What you will do –
Each entry needs to be retyped exactly.

Dataset records –

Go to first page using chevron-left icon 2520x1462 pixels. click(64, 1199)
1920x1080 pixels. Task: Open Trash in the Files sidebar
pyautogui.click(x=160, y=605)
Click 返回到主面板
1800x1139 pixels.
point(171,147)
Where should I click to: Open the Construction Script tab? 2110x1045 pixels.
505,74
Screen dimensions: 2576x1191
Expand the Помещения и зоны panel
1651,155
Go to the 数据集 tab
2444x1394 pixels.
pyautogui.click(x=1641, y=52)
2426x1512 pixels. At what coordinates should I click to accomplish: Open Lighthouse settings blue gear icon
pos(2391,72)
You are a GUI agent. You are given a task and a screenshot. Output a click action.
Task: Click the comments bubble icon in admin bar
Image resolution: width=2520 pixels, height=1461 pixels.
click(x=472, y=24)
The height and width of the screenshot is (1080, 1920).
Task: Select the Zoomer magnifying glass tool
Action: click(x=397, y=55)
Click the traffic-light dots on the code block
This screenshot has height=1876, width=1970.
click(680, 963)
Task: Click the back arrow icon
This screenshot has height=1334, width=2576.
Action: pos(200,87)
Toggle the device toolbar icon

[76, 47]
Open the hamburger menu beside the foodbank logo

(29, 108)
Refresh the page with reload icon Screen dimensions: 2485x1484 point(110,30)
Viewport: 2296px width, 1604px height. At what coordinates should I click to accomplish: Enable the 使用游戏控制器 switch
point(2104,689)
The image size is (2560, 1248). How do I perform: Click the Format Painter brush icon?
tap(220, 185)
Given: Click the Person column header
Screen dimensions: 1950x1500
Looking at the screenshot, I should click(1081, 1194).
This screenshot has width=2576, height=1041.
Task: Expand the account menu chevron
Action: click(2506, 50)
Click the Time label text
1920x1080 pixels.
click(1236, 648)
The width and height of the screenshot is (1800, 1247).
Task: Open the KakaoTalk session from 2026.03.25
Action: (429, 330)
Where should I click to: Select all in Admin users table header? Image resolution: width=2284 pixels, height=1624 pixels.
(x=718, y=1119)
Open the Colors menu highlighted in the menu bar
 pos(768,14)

Task result –
Go to first page using chevron-left icon 2520x1462 pixels. click(64, 1199)
1920x1080 pixels. Task: Open Trash in the Files sidebar
pyautogui.click(x=160, y=605)
Click 返回到主面板
1800x1139 pixels.
point(171,147)
Where should I click to: Open the Construction Script tab? 2110x1045 pixels.
505,74
Screen dimensions: 2576x1191
Expand the Помещения и зоны panel
1651,155
Go to the 数据集 tab
2444x1394 pixels.
pyautogui.click(x=1641, y=52)
2426x1512 pixels. At what coordinates should I click to accomplish: Open Lighthouse settings blue gear icon
pos(2391,72)
You are a GUI agent. You are given a task and a screenshot. Output a click action.
Task: Click the comments bubble icon in admin bar
Image resolution: width=2520 pixels, height=1461 pixels.
click(x=472, y=24)
The height and width of the screenshot is (1080, 1920).
Task: Select the Zoomer magnifying glass tool
Action: click(x=397, y=55)
Click the traffic-light dots on the code block
This screenshot has height=1876, width=1970.
click(680, 963)
Task: Click the back arrow icon
This screenshot has height=1334, width=2576.
Action: pos(200,87)
Toggle the device toolbar icon

[76, 47]
Open the hamburger menu beside the foodbank logo

(29, 108)
Refresh the page with reload icon Screen dimensions: 2485x1484 point(110,30)
Viewport: 2296px width, 1604px height. At what coordinates should I click to accomplish: Enable the 使用游戏控制器 switch
point(2104,689)
The image size is (2560, 1248). How do I perform: Click the Format Painter brush icon?
tap(220, 185)
Given: Click the Person column header
Screen dimensions: 1950x1500
Looking at the screenshot, I should click(1081, 1194).
This screenshot has width=2576, height=1041.
Task: Expand the account menu chevron
Action: click(2506, 50)
Click the Time label text
1920x1080 pixels.
click(1236, 648)
The width and height of the screenshot is (1800, 1247).
Task: Open the KakaoTalk session from 2026.03.25
Action: (429, 330)
Where should I click to: Select all in Admin users table header? Image resolution: width=2284 pixels, height=1624 pixels.
(x=718, y=1119)
Open the Colors menu highlighted in the menu bar
 pos(768,14)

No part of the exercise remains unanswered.